Work to complete:
• A. In the records, set down word for word the lines starting at the one containing "Describe the element at coordinates (694, 418)" and ending at the one containing "center [540, 703].".
• B. Resume the passage on Philippians 3:11 and the hundredfold believers after its final sentence.

Selected extract:
------------------------
It is possible for any person to become a hundredfold believer. Such a supplanting of what we are with the Person of God and Christ requires discipline on our part. Command upon command the Person of God invades our person. We must hold steady in faith during this transmutation of our substance and nature. The hundredfold are the highest rulers because their life is the Life of God.

The subject of this booklet is Philippians 3:11. We are attempting to show that the full resurrection of spirit and soul is necessary if we expect to participate in the first resurrection from the dead, in the resurrection that will take place when the Lord Jesus returns. The first resurrection is the resurrection of God’s royal priesthood.

Blessed and holy is he who has part in the first resurrection. Over such the second death has no power [authority], but they shall be priests of God and of Christ, and shall reign with Him a thousand years. (Revelation 20:6)

The royal priesthood, the hundredfold believers, will regain their dead bodies in advance of the remainder of mankind.

But the rest of the dead did not live again until the thousand years were finished. This [living again] is the first resurrection. (Revelation 20:5)

The hundredfold sit on thrones and govern the works of God’s hands. They were “beheaded for the witness of Jesus, and for the word of God” and did not bow down to and serve the economic world system of Antichrist (Revelation 20:4).

That they were “beheaded” signifies they have set aside their own thinking and put on the mind, the head, of Christ. The hundredfold cast off their own life, their own crown, under the supervision of the Spirit of God. They are transformed by the renewing of their mind. Every day they put on the mind of Christ and obey the Word of God, both written and revealed personally to them. They surrender to God the plans, imaginations, desires, and ambitions of their mind.

They do not remain part of the present world system. They come out of the world and live unto the Lord. They are foolishness to the world and the world is foolishness to them. They are crucified to the world and the world is crucified to them.

They are God’s hundredfold. They arrive at the first resurrection from the dead by laying aside their life and entering the Lord Jesus Christ.

Now, let us examine the context of Philippians 3:11 and see if we have adhered to the thinking of the Apostle as we are attempting to interpret this extraordinary verse.

Paul begins the third chapter of the Book of Philippians by speaking of his accomplishments in the religion of Judaism. Paul was blameless in terms of the Law and ordinances of Moses.

Then Paul says:

But what things were gain to me, these I have counted loss for Christ. (Philippians 3:7)

The “things” that were gain were his attainments in Judaism, and Paul now was viewing these attainments as nothing more than a hindrance to His pursuit of Christ.

Next, Paul expands the discarding of his accomplishments to include “all things.”

Yet indeed I also count all things loss for the excellence of the knowledge of Christ Jesus my Lord, for whom I have suffered the loss of all things, and count them as rubbish, that I may gain Christ (Philippians 3:8)

The “knowledge of Christ” is not knowledge about the historical Jesus, or even the knowledge of who or what Jesus is in Heaven. Rather, the knowledge for which Paul traded all else is the knowledge that comes through entering Christ and Christ entering us. It is the deepest kind of personal knowledge. It is the knowledge that is perfect, complete union. It is oneness with Him who is God.

Paul was seeking to “gain Christ.” Christ must be gained. Christ must be gained by laying aside all else so we may adhere in every respect to what Christ presents to us each day. It is an abiding in Him who continually presents a different challenge to the one who would keep on abiding in Him. It is a moment by moment interaction with the living Jesus—an interaction that results in union, in oneness of life, oneness of will, oneness of purpose, oneness of joy, oneness of all personality and behavior.
------------------------
Data shown:

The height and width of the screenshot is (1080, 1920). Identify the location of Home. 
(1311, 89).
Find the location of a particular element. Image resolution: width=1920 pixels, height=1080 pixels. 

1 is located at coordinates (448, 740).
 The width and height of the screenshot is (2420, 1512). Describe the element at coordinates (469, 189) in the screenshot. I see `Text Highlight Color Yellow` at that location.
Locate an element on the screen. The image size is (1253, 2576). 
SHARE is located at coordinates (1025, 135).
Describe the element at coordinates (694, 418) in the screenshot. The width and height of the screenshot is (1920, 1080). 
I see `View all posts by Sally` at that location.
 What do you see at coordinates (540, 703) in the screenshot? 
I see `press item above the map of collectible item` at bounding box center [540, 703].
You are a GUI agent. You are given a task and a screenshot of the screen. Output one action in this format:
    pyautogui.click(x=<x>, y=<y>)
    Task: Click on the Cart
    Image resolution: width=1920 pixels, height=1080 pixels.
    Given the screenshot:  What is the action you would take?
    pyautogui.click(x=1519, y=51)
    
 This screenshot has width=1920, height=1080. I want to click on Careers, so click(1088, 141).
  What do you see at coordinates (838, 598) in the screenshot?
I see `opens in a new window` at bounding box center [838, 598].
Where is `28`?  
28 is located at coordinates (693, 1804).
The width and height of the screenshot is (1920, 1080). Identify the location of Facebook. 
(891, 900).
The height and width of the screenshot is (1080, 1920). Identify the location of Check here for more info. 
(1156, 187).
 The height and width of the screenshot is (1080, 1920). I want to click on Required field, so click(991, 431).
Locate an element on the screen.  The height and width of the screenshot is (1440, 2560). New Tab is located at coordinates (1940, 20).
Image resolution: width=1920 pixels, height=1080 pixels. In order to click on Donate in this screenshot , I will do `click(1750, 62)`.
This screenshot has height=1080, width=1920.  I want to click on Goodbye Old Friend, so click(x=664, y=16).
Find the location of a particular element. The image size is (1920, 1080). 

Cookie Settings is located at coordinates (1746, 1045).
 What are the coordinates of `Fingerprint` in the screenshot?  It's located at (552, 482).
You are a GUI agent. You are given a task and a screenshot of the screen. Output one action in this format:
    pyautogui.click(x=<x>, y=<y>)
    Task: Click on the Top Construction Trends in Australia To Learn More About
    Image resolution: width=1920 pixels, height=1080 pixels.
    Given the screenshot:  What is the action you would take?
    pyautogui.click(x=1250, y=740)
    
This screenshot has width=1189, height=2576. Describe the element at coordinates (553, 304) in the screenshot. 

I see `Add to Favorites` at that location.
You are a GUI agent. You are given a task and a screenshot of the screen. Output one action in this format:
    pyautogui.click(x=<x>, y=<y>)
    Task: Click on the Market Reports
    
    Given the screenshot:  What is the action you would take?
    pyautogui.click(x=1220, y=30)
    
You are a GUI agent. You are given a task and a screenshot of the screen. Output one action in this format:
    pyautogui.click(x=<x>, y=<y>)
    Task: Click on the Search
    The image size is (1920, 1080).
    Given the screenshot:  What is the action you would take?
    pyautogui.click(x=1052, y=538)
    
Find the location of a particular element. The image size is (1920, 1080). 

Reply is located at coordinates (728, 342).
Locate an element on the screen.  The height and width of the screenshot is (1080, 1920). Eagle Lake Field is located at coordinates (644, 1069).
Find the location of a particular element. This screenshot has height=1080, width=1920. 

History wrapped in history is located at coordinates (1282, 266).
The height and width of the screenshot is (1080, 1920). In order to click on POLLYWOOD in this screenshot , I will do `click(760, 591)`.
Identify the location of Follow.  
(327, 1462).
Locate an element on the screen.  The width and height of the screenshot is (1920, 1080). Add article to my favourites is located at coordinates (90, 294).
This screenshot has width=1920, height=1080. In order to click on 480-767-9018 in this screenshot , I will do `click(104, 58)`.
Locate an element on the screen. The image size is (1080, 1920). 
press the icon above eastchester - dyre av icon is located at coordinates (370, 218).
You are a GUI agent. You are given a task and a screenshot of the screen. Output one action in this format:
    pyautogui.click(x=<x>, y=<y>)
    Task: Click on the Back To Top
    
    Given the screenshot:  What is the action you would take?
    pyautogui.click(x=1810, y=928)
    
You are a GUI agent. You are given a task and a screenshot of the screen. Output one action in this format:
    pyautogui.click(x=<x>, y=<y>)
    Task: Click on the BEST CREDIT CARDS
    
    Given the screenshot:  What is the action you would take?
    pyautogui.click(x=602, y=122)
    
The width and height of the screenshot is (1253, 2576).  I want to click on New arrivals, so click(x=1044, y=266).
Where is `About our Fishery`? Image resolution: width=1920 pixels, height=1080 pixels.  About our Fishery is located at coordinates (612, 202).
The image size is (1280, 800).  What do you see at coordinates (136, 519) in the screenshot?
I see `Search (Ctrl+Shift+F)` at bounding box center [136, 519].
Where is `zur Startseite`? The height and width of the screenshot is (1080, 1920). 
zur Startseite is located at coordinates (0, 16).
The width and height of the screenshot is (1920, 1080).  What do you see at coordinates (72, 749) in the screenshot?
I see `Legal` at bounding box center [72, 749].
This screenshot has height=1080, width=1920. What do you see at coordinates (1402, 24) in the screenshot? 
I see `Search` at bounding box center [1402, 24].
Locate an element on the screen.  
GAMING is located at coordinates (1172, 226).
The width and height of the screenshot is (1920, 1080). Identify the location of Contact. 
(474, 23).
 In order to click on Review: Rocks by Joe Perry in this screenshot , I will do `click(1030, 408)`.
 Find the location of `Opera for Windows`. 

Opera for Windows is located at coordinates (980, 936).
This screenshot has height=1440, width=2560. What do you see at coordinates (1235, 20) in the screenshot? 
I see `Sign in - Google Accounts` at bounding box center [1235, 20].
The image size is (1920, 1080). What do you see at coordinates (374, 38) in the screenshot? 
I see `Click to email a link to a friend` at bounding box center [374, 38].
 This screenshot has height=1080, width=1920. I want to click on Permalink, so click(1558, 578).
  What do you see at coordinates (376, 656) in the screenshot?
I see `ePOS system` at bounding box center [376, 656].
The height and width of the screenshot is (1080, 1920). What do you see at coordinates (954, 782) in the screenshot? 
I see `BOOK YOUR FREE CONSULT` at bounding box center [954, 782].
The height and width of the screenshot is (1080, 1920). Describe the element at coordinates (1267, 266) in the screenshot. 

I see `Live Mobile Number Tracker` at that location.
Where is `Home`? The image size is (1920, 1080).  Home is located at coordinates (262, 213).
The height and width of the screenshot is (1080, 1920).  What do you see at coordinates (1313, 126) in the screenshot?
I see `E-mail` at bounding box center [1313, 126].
------------------------
Results in order:
• A.
Describe the element at coordinates (694, 418) in the screenshot. The width and height of the screenshot is (1920, 1080). 
I see `View all posts by Sally` at that location.
 What do you see at coordinates (540, 703) in the screenshot? 
I see `press item above the map of collectible item` at bounding box center [540, 703].

• B.
and be found in Him, not having my own righteousness, which is from the law, but that which is through faith in Christ, the righteousness which is from God by faith; (Philippians 3:9)

The doctrine for which Paul is known is the doctrine of salvation by grace through faith. Nowhere is this doctrine more clearly explained than in Philippians 3:3-15. If we wish to interpret Romans, chapters 3-5 correctly, we must do so in terms of Philippians 3:3-15. It is here that Paul explains “the righteousness which is of God by faith.”

In Romans chapters 3-5, Paul explains to the Jews that the salvation God has given us through Christ is not based on works of righteousness we have performed nor on our obedience to the Law and ordinances of Moses.

The Jew is oriented toward pleasing God by doing the works of the Law. Paul points out that God has given us His righteousness apart from the keeping of the Law. We must let go of our attempts to please God by the Law and receive the righteousness God has given in Christ. The righteousness of Christ will be ascribed to us if we will look up from our dead efforts to please God and receive by faith the righteousness in Christ that God has provided for us.

We Gentiles do not have a background of the Law. We are interpreting Paul’s arguments to mean God does not care how we behave. We believe God is saving us from Hell on the basis of confessing with our mouth the Lord Jesus and believing that God has raised Him from the dead.

The converted Jew has a background of moral training and conscience that may serve to keep him from sinning until he learns to walk according to the Law of the Spirit of life in Christ.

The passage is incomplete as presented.